- **Task description**:
Could you restate exactly the lines that begin at the line with "BING Traduttore (LINK) (379, 1416)" and end at the final line of the data?

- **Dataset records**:
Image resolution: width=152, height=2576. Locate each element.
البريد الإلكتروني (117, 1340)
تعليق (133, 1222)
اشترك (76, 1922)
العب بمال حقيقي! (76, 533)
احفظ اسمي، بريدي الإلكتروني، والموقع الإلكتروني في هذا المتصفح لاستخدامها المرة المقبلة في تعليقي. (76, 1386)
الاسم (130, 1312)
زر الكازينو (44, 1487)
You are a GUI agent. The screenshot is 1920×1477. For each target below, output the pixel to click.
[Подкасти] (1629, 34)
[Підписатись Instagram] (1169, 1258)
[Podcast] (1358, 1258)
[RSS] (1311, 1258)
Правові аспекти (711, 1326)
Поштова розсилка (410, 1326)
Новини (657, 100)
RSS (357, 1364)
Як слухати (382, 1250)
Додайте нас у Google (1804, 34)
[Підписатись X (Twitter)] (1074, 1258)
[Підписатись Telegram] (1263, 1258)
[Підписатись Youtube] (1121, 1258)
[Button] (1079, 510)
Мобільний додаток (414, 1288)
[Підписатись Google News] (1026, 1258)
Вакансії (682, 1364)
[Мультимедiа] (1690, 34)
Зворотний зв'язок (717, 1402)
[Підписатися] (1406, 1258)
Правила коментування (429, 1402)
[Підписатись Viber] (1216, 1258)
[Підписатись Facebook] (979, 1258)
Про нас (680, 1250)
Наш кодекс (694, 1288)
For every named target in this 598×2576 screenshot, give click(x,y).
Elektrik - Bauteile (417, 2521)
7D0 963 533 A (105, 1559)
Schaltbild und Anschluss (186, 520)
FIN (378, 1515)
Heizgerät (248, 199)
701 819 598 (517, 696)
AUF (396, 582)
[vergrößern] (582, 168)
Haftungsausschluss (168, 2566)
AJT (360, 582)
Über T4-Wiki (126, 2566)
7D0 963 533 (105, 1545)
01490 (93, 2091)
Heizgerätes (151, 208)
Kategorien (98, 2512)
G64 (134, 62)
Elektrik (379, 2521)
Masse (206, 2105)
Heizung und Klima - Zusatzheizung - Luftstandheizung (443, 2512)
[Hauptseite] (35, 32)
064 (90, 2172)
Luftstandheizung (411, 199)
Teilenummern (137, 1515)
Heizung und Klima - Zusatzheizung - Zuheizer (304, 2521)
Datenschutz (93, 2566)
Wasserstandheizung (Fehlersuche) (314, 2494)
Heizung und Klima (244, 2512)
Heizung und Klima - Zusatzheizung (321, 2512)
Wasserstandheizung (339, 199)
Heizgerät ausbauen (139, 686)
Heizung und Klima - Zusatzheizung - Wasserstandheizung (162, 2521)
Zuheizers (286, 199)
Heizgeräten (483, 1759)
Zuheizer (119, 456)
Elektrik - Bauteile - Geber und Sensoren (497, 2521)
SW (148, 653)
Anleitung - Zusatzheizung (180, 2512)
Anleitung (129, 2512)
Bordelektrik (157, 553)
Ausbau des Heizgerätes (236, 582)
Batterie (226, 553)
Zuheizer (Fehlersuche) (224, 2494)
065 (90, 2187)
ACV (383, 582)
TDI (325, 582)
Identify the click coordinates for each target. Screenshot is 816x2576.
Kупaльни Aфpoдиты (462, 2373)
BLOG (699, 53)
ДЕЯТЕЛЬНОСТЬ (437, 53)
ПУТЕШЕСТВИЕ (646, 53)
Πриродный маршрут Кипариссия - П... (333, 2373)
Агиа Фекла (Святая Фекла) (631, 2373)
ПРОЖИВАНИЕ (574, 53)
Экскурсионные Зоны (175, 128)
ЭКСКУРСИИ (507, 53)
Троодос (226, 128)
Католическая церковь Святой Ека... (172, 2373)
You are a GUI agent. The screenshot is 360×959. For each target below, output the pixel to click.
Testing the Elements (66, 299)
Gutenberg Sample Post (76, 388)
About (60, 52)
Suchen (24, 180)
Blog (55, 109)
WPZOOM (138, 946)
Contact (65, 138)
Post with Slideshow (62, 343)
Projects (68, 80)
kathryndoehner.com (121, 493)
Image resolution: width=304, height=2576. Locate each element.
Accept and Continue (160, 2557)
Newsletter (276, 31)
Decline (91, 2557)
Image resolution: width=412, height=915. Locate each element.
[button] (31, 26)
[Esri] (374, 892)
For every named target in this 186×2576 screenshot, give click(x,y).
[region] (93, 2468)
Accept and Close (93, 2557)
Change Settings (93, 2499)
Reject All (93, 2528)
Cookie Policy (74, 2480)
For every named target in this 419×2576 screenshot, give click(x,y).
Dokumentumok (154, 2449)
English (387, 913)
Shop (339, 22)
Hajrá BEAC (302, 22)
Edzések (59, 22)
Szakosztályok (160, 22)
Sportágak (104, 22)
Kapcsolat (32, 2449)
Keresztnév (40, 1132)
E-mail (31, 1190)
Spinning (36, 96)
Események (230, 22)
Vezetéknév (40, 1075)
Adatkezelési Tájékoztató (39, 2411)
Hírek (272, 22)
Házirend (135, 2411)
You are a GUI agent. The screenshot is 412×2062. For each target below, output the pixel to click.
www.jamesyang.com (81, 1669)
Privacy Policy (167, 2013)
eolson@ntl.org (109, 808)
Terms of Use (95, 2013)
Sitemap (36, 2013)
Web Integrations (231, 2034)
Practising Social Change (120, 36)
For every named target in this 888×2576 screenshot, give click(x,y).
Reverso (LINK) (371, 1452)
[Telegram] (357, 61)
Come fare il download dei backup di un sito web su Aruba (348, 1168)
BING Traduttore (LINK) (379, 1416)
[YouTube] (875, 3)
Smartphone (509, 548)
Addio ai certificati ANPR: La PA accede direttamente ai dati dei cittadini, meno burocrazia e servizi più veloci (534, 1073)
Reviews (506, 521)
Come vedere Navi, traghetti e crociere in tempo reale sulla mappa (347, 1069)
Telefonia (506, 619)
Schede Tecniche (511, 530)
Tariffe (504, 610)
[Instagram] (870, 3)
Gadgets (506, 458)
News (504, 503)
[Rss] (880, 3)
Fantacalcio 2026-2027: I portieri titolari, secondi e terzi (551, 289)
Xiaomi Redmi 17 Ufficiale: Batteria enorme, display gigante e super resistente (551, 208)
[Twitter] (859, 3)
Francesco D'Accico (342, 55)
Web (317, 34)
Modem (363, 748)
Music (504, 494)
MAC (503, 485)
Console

- **Result of the exercise**:
BING Traduttore (LINK) (379, 1416)
[YouTube] (875, 3)
Smartphone (509, 548)
Addio ai certificati ANPR: La PA accede direttamente ai dati dei cittadini, meno burocrazia e servizi più veloci (534, 1073)
Reviews (506, 521)
Come vedere Navi, traghetti e crociere in tempo reale sulla mappa (347, 1069)
Telefonia (506, 619)
Schede Tecniche (511, 530)
Tariffe (504, 610)
[Instagram] (870, 3)
Gadgets (506, 458)
News (504, 503)
[Rss] (880, 3)
Fantacalcio 2026-2027: I portieri titolari, secondi e terzi (551, 289)
Xiaomi Redmi 17 Ufficiale: Batteria enorme, display gigante e super resistente (551, 208)
[Twitter] (859, 3)
Francesco D'Accico (342, 55)
Web (317, 34)
Modem (363, 748)
Music (504, 494)
MAC (503, 485)
Console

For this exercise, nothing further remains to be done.